Wait until your kids are older and you have more time to monitor/train the kids + dog.

Your dog was resource guarding over his dog food bowl when you allowed your daughter to approach him - and this was knowing that he had attacked another small child.

The first attack on the other child means that he LEARNED that behavior worked to get an annoying and probably unwatched kid to back off. What this means is that not only was he still prone to attack small kids, but he was that much more prone to doing so immediately.

That is a dog who cannot be in a home with kids ever again. Period. And should not have been in your home if he and your daughter were not being kept absolutely separate.

At 5 years old, your daughter will forget about the dog. Wait until she's older.

It was not the breed that made this happen.

ANY DOG BREED PERIOD - this would have happened.

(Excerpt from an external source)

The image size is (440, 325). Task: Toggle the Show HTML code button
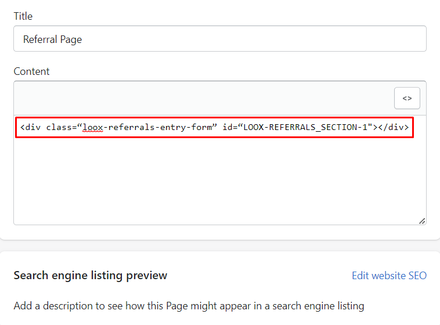click(x=407, y=98)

Goldens ESPECIALLY are prone to develop resource guarding and snap behaviors. Maybe not mauling like you describe (if there's multiple bite marks on your daughter's face, she was mauled vs the dog just doing a defensive one time snap), however goldens rank high up there for this kind of thing happening.

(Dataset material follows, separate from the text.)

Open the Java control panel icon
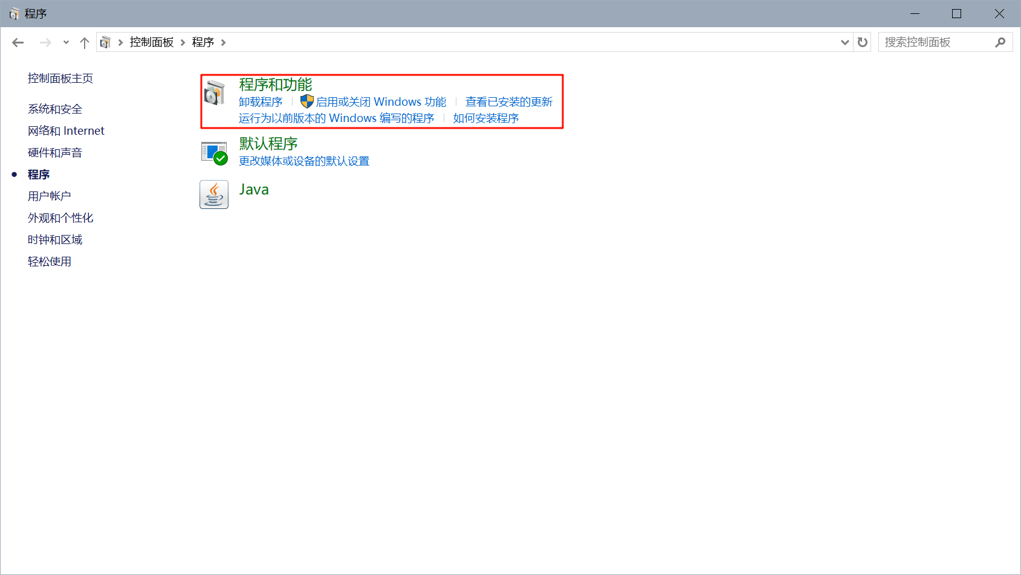Viewport: 1021px width, 575px height. click(214, 194)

A lot of the time - the reason why is people labor under the misapprehension that a "child safe" breed is bomb proof. No breed is bomb proof. And goldens while they are softer and sweeter than many, but they are still dogs. They are not children with fur.

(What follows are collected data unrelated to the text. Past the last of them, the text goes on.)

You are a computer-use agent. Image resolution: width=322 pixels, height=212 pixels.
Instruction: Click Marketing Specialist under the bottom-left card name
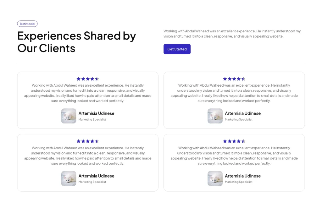92,182

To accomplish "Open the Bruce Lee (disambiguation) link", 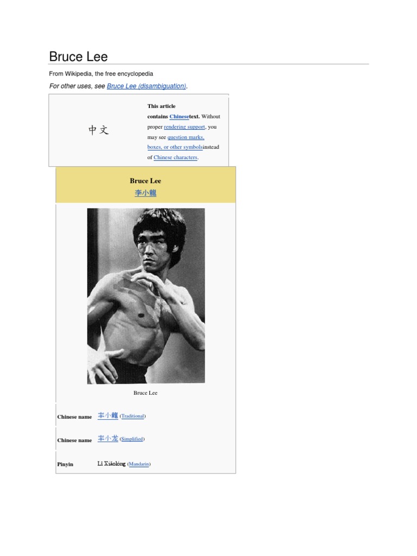I will [147, 86].
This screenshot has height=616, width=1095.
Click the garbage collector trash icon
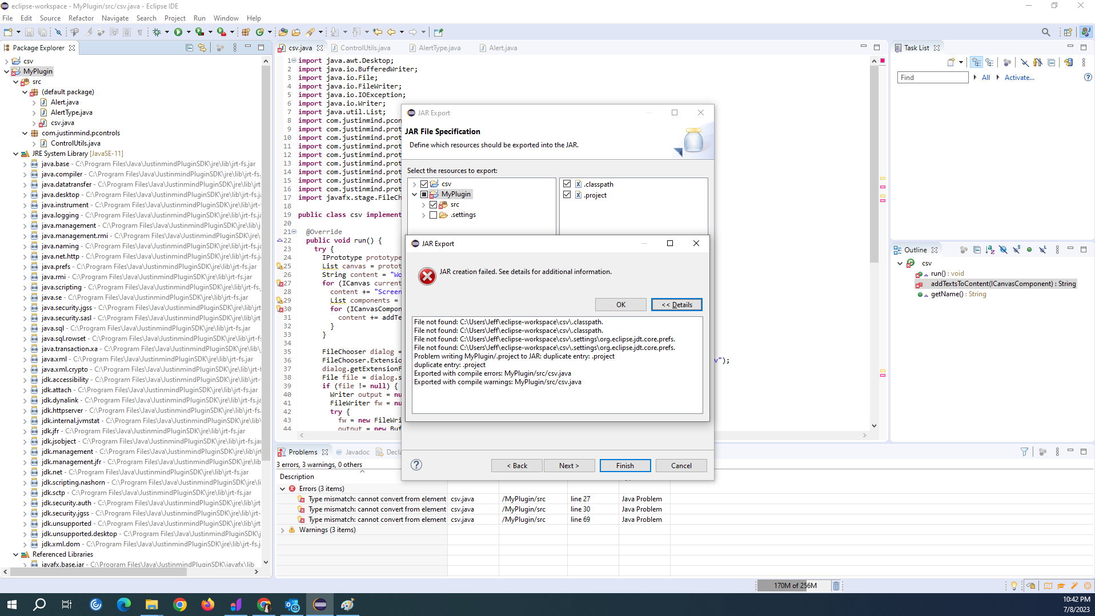pos(836,586)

No dog for a few years. Your daughter will be OK. If anything she will learn that it is very important to know how to read dog behaviors and listen to you... so the next dog (that you get when she's 8+ years old) is raised and kept successfully.


----------



## Dunmar (Apr 15, 2020)

I'm sorry to hear about your child.
While I chose a golden due to their usual temperament, I have been in EMS a long time and have seen a lot of horrendous dog attack victims. One being an 11 month old shaken by their head by a very benign family pet. 
 I think almost all of us here would think our dogs would never do that but the scary reality is it does happen. 
I hope you can get your son to a possible pet therapy handler as he may have a lifelong fear of dogs after this.
Thinking of you all. Hoping for fast healing.


----------



## Henry’s Dog mom (Jul 23, 2020)

Oh I’m sorry, he is seven. We talked to him forever about it but he just wouldn’t be


SRW said:


> This dog attacked one child so you took it in to "help everyone". You then allowed your 4 year old son near the dog while it was eating and he was attacked.
> Your husbands lawyer would most certainly use this against you in divorce court.


----------



## Megora (Jun 7, 2010)

By the way, my dogs are raised to allow me to handle/touch them when I feed them, or I touch their food, etc.

I also both train them to respect each other's bowls (they don't dive into each other's bowls) while I feed them side by side by side. 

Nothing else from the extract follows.